> Page text
------------------------------------------------------------

I reject your position entirely.
1. We do not need to conceed change for the sake of change. Change should only happen when there is an improvement. 
2. Metro has flopped. Even MS can't move the market. It's wrong to assume that they dictate UI, or UX culture. Culture is a societial construct. We all participate in it, and no one of us owns it. 
3. Accepting "that's just the way it is" does nothing to improve th situation, and I an apalled at your resignation to it. There's a great quote "Well-behaved women seldom make history". The status quo is never an improvement or news worthy.
4. I'm not saying things were better. As I've stated gloss was getting out of hand and information density was too high. But that doesn't mean that we shouldn't have to sacrifice up buttons of the most important actions to the design gods, and hide that functionality behind a right click.
5. As as 35 year vetern of computer UIs, I've seen changes over time,  and it is natural for big changes to be resisted. But I don't really care about flat, skeumorphic, gloss, material, metro, I care that the UI is /intiutive/. The primary use cases should be obvious and easy to perform. While the kit/build "buttons" at the top pf the Projects editor were getting out of control, the clean up is very welcome. But the two things that I want to do when I'm in this view are change the build/run settings (which survives, thank goodness) or add a kit. No where is there a button for adding a kit. There is no way to tell there is a context menu availible. Also, having the context menu availibl e when over project settings is bad design. Basic UX is that when I'm right clicking on something I get a context menu for that something. But the contect menu doesn't apply to what I'm clicking on, it applies to the whole frame. Very simply, the context menu shuold be removed and two buttons added under "Build & Run" which are "Import build" and "Add Kit". You added a non-obvious required click between me and the function I want. 
6. Furthermore, you could have extended the "tree" (I still don't see a tree) to also include the build configuration (Release, Debug) under the Build or Run items for that kit. Why did the tree terminate where it did? You added another 2 clicks for me. I could have just clicked on "Release" in the tree, but now I have to click on Build, then click the drop-down (+1) , then click again to select the one I want (+1).
 
Does anyone do usability studies any more? I can't be the only one that is appauled by this [industry wide] regression of UX. I remember when click depth (counts) was a thing. 
 
Sent: Thursday, December 01, 2016 at 1:15 PM
From: "Ariel Molina" <ar...@edis.mx>
To: "Mike Jackson" <imikejack...@gmail.com>
Cc: qt-creator <qt-creator@qt-project.org>, "Jason H" <jh...@gmx.com>
Subject: Re: [Qt-creator] Lost in 4.2
Mike, 
 
It's romatic to look at good old times, and I understand your frustation, but things are just that way now. You need the market force of Apple, Google or Microsoft to set a trend (just like skeu-then-flat, paper and metro).

------------------------------------------------------------

(Rows on where the targets appear)
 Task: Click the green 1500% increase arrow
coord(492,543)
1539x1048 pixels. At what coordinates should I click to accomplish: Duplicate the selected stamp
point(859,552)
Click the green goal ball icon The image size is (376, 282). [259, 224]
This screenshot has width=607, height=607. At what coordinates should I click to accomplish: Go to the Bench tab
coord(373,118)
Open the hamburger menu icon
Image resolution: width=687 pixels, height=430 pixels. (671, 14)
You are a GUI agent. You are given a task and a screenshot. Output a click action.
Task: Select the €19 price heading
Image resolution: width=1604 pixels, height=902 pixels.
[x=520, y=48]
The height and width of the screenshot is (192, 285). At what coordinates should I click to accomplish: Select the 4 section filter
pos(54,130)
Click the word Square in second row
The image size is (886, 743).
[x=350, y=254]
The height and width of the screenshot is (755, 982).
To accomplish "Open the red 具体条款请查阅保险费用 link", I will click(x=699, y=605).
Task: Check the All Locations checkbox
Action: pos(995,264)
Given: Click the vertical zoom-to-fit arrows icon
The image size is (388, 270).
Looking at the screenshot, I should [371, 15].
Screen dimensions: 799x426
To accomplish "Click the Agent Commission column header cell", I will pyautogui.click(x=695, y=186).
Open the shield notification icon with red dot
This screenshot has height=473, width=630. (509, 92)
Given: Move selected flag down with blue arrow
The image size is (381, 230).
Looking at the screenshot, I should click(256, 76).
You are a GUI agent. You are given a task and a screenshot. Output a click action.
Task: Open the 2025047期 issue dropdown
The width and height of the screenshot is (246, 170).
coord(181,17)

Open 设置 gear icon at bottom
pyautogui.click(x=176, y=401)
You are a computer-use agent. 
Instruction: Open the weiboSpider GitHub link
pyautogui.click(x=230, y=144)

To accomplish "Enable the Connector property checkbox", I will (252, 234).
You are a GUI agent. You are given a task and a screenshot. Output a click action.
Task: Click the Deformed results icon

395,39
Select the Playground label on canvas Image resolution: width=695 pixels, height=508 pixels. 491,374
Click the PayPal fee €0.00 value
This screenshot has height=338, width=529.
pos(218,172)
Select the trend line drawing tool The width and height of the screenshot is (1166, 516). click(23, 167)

------------------------------------------------------------

> Problem requirements
Would you print the part of the Qt Creator email starting at "1. We do not" and ending at "us owns it."? These lines are separate material with no connection to the email.

> The result
1. We do not need to conceed change for the sake of change. Change should only happen when there is an improvement. 
2. Metro has flopped. Even MS can't move the market. It's wrong to assume that they dictate UI, or UX culture. Culture is a societial construct. We all participate in it, and no one of us owns it.